» **Description of the task**:
Your answer should repeat every line of the records below in which the word "height" appears.

» **Information given**:
# # # # #
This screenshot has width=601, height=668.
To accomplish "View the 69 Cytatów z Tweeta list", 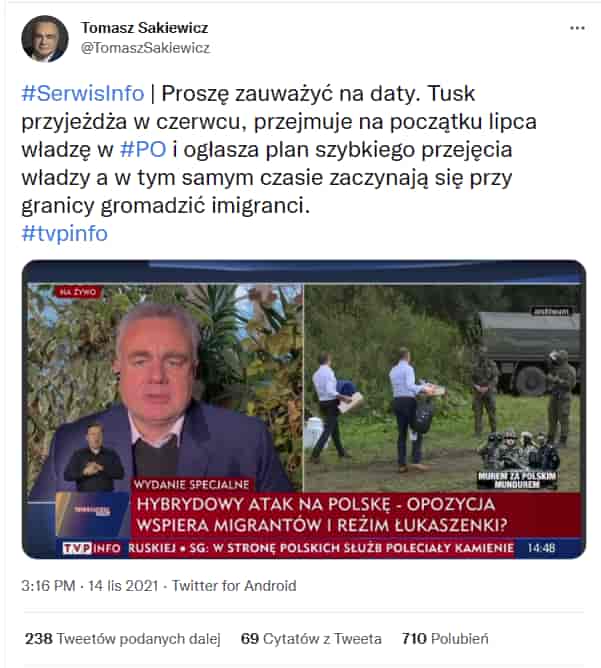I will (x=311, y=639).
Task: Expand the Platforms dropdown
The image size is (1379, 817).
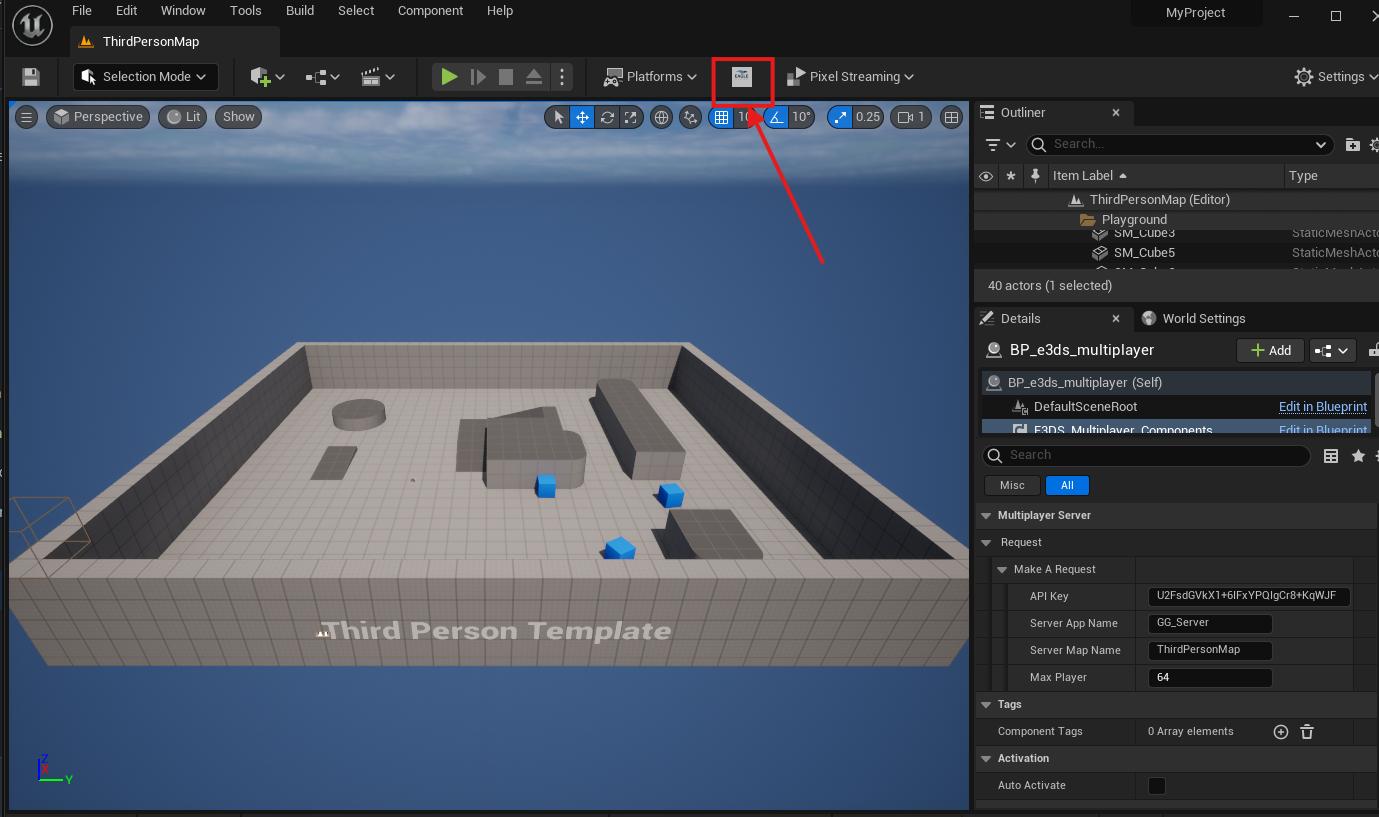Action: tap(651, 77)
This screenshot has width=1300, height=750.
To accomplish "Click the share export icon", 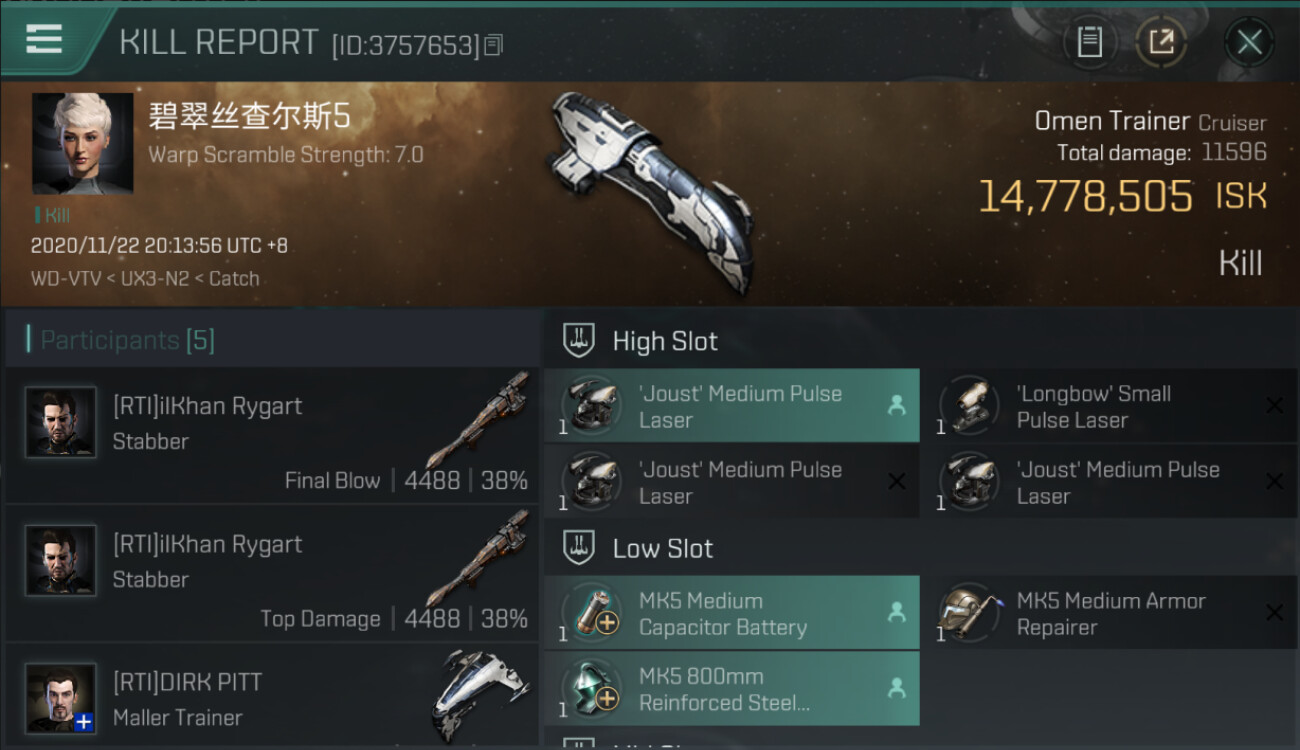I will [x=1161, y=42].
# # # # #
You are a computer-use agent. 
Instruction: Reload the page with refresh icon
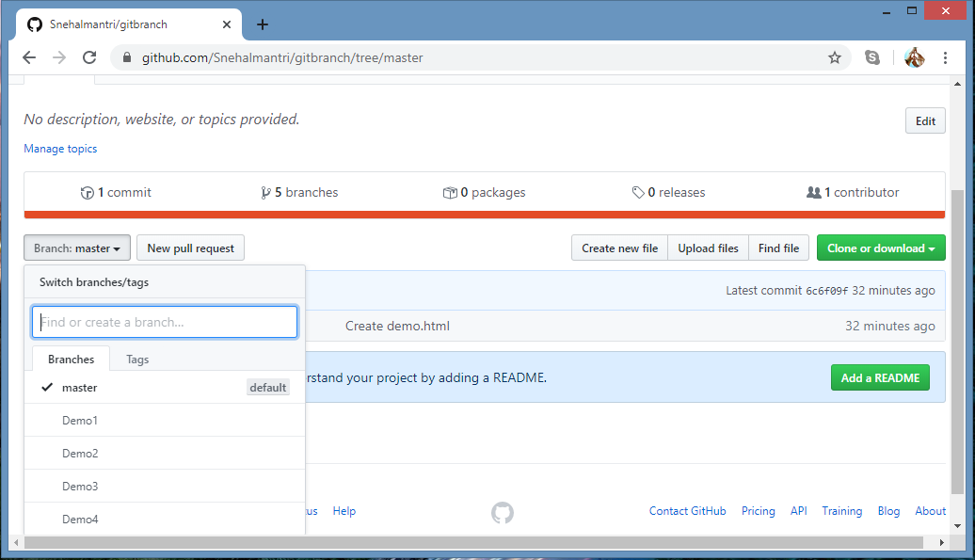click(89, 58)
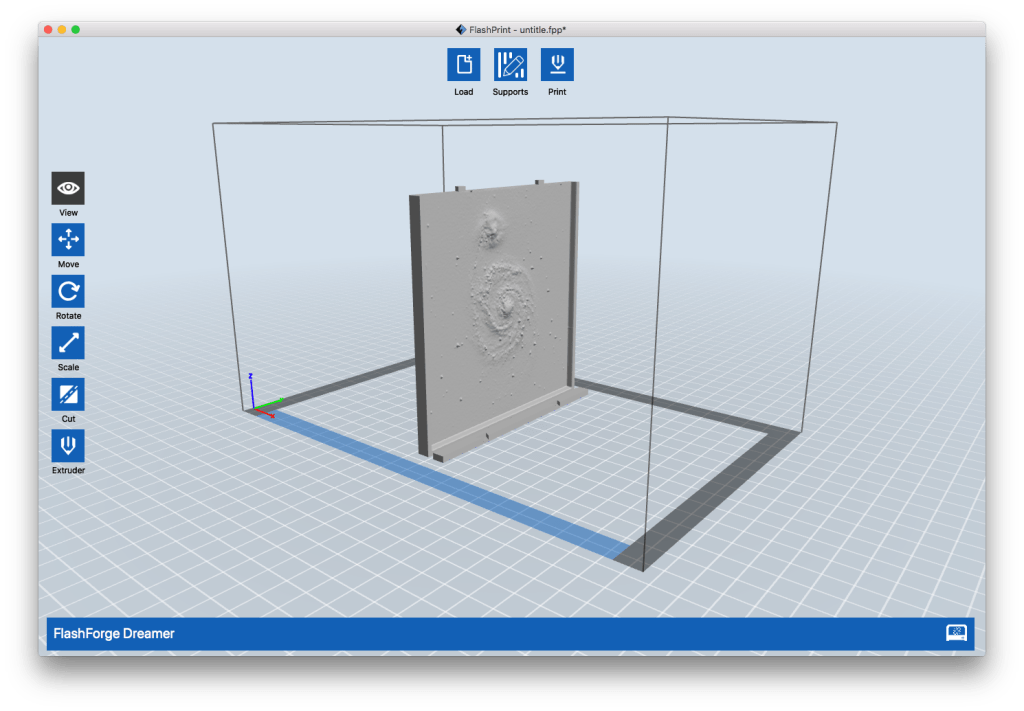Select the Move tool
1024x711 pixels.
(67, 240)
# # # # #
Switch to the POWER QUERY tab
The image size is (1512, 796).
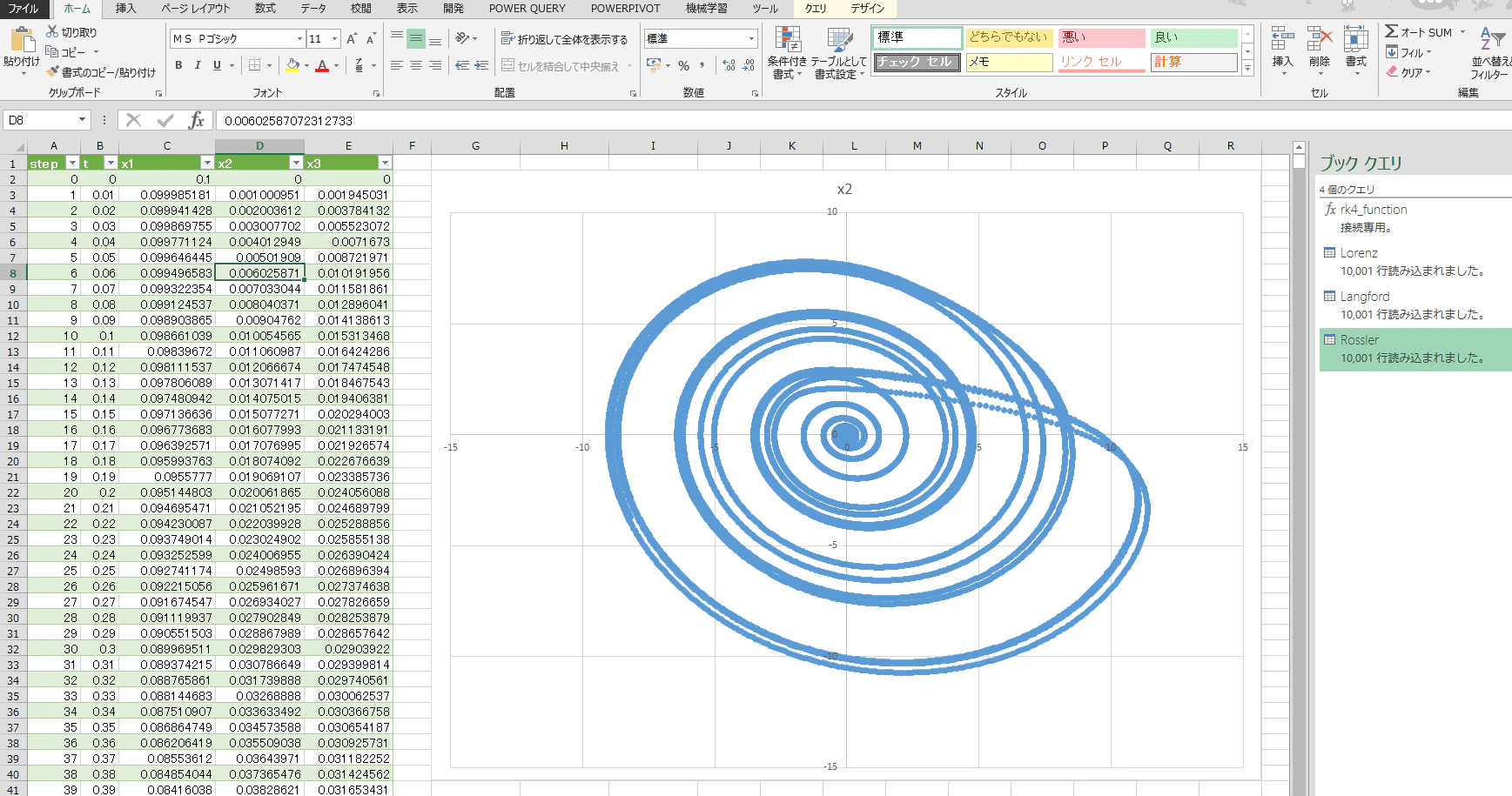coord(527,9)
# # # # #
» **Response to this task**:
This screenshot has width=601, height=668.
This screenshot has width=1300, height=750.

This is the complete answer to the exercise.